§ **RECORD EXTRACTS**:
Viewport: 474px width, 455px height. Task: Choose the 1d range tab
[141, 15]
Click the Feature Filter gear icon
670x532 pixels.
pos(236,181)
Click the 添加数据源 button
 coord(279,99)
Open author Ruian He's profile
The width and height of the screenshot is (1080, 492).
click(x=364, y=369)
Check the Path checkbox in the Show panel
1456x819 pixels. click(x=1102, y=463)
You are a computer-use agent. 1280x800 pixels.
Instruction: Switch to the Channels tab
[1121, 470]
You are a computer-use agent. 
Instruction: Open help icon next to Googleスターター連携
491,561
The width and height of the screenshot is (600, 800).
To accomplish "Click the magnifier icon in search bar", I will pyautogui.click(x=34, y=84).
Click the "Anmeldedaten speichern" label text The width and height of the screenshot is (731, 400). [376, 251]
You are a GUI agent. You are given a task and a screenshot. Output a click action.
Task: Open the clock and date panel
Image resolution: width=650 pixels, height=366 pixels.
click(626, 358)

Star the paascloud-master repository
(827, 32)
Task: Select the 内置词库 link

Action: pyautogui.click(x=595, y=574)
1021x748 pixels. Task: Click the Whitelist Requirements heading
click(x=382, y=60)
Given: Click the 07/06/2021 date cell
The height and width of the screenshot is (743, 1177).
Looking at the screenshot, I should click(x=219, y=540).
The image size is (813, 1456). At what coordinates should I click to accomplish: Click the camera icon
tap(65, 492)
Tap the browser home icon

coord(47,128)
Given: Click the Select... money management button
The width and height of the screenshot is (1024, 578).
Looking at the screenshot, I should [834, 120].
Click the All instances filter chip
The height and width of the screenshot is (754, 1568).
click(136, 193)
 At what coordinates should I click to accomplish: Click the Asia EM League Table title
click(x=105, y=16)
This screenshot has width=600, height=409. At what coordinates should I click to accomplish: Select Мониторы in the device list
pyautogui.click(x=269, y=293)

§ **WORK TO BE COMPLETED**: Can you format every line of the records above as a numbered list, leaving out the blank lines?

§ **TASK RESPONSE**:
1. Viewport: 474px width, 455px height. Task: Choose the 1d range tab
2. [141, 15]
3. Click the Feature Filter gear icon
4. 670x532 pixels.
5. pos(236,181)
6. Click the 添加数据源 button
7.  coord(279,99)
8. Open author Ruian He's profile
9. The width and height of the screenshot is (1080, 492).
10. click(x=364, y=369)
11. Check the Path checkbox in the Show panel
12. 1456x819 pixels. click(x=1102, y=463)
13. You are a computer-use agent. 1280x800 pixels.
14. Instruction: Switch to the Channels tab
15. [1121, 470]
16. You are a computer-use agent. 
17. Instruction: Open help icon next to Googleスターター連携
18. 491,561
19. The width and height of the screenshot is (600, 800).
20. To accomplish "Click the magnifier icon in search bar", I will pyautogui.click(x=34, y=84).
21. Click the "Anmeldedaten speichern" label text The width and height of the screenshot is (731, 400). [376, 251]
22. You are a GUI agent. You are given a task and a screenshot. Output a click action.
23. Task: Open the clock and date panel
24. Image resolution: width=650 pixels, height=366 pixels.
25. click(626, 358)
26. Star the paascloud-master repository
27. (827, 32)
28. Task: Select the 内置词库 link
29. Action: pyautogui.click(x=595, y=574)
30. 1021x748 pixels. Task: Click the Whitelist Requirements heading
31. click(x=382, y=60)
32. Given: Click the 07/06/2021 date cell
33. The height and width of the screenshot is (743, 1177).
34. Looking at the screenshot, I should click(x=219, y=540).
35. The image size is (813, 1456). At what coordinates should I click to accomplish: Click the camera icon
36. tap(65, 492)
37. Tap the browser home icon
38. coord(47,128)
39. Given: Click the Select... money management button
40. The width and height of the screenshot is (1024, 578).
41. Looking at the screenshot, I should [834, 120].
42. Click the All instances filter chip
43. The height and width of the screenshot is (754, 1568).
44. click(136, 193)
45.  At what coordinates should I click to accomplish: Click the Asia EM League Table title
46. click(x=105, y=16)
47. This screenshot has width=600, height=409. At what coordinates should I click to accomplish: Select Мониторы in the device list
48. pyautogui.click(x=269, y=293)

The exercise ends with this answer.